Gérard Collomb Ministre de l'Intérieur de France began his presentation by describing cyber-security as one of the main challenges of the 21st century. He noted how WannaCry had affected to many manufacturing plants, hospitals, SMEs and others, throughout the world. Collomb warned, “Cyber-threats are present everywhere and continue growing. Material and human damage have so far been limited but they are growing and terrorism of the future will be cyber-related and will kill people, whether by hacking water supplies or hospitals etc. It will be financed by digital currencies and crime will become digital rather than physical as people hit by ransomware pay to recover personal data.”
Part of the Ministry of Interior's role in the fight against terrorism includes implementing fast removal of radical content. In dealings with major internet companies, legislation introduced on 30 October 2017 allows the authorities to seize internet data, whereas previously it could only seize physical assets. There is also now a platform for online feedback about online content removal resulting in removal of 30,000 documents for dissemination of terrorism.
Working with ANSSI and the Secretary of State, a group has also been set up to better assist victims of cyber crime.
Regarding data protection, the Minister explained that the implementation of the EU NIS directive will make the country more secure and there has already been significant progress over the last eight months. Faced with the size of the cyber-challenge Collomb said that there is a need to change scale of response. Government needs to be able to anticipate the future thus France is currently developing its five year strategy to fight cyber-crime on a large scale. The new ambition is to protect France.

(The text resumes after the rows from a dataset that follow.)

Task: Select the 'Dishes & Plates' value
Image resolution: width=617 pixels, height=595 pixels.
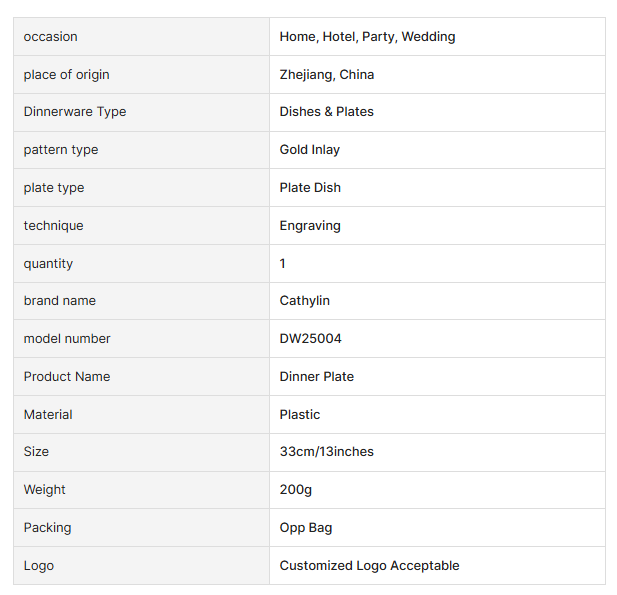Action: tap(327, 112)
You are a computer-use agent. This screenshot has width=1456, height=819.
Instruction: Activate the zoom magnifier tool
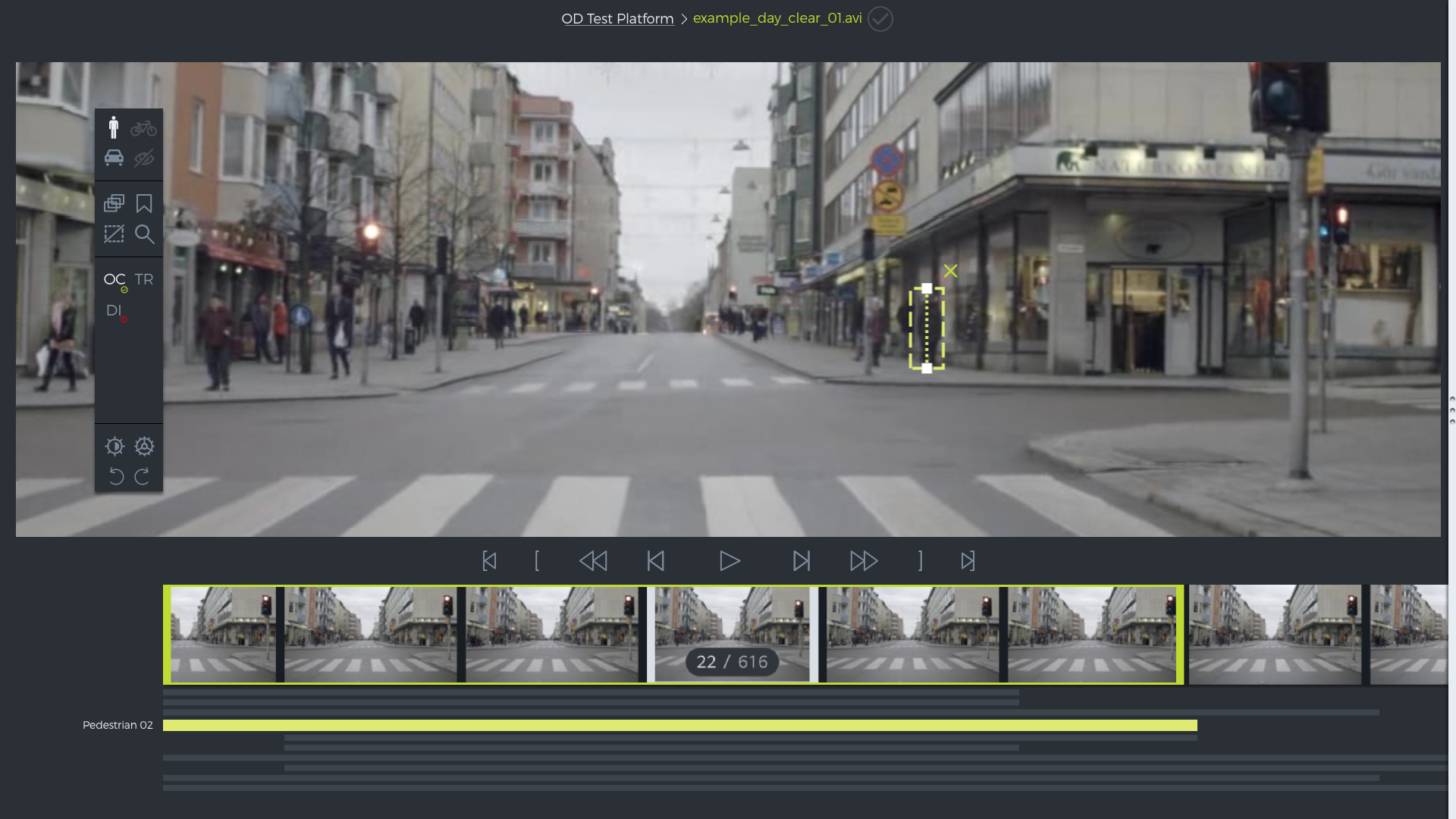pyautogui.click(x=144, y=234)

The first pillar is at the European level as cyber-crime knows no borders, hence it is only possible if strong action is implemented at a continental level and the minister said that France will unconditionally support all initiatives at this level, including the creation of a major European cyber-security agency funded to ensure it has adequate resources, including for the creation of a research centre on cyber-security.
Europe is currently spending six to seven times less than than the US in this field and the Minister insisted that the countries of Europe must correct this.
“What will we do to support our response to a large scale attack? We must be ready to respond to actions such as the blocking of telecoms and transport systems.
“Europe must be strong and active in the field of cyber-security to defend its global interests at the European level. Then we need national capability. Our strategic defence review showed France's armed forces, ANSSI and the Gendarmier have significant resources and talented engineers, but the skills and means are too limited when faced with the growing threat, and they are too scattered between departments, which dilutes their efficiency, we are mapping security threats to current resources and making proposals by summer to draft a road map for the entire five year mandate. As part of this mapping of capabilities, it is planned to create 10,000 police force roles during the five years 800 dedicated to cyber. And there will also be increases in the systems needed and provision of the most advanced tools required.”
The road map will also be horizontal, issued to all state staff at the Interior Ministry, Gendarmier staff, and for prefects, (who must manage crises).
Cyber-security must also be an everyday obsession for those on structural programmes in the coming years. It was pointed out that the government can't support digital identity based services unless user data totally secure, eg the Gendarmier could not just roll out of more surveillance cameras etc unless they are protected from attacks.
The entire government is now giving increased importance to cyber with the State, civil authorities, the military and private stakeholders as it is recognised that it is essential for the state to be in close contact with the whole cyber-ecosystem.
The minster's message re-emphasised how public and private sectors must cooperate and at a European level we must work together. Resilience is a challenge to our entire society and must be built into all stakeholders, sub contractors, those who process data. We must raise awareness of everyone. “We want to work with chambers of commerce, entire economic works must get behind this and mobilise companies and every French citizen; everyone has a mobile phone, several connected devices. So everyone must understand that to get the benefits of digital life, there are also risks, but it is possible to limit these risks."
From September schools in France will get cyber security awareness training. “We want to create in our country a culture about cyber-security. Resilience - allowing us to live and develop despite adversity - to rebound, to continue and use opportunities for progress despite threats. We need to be able to rebound after attacks,” concluded the minister.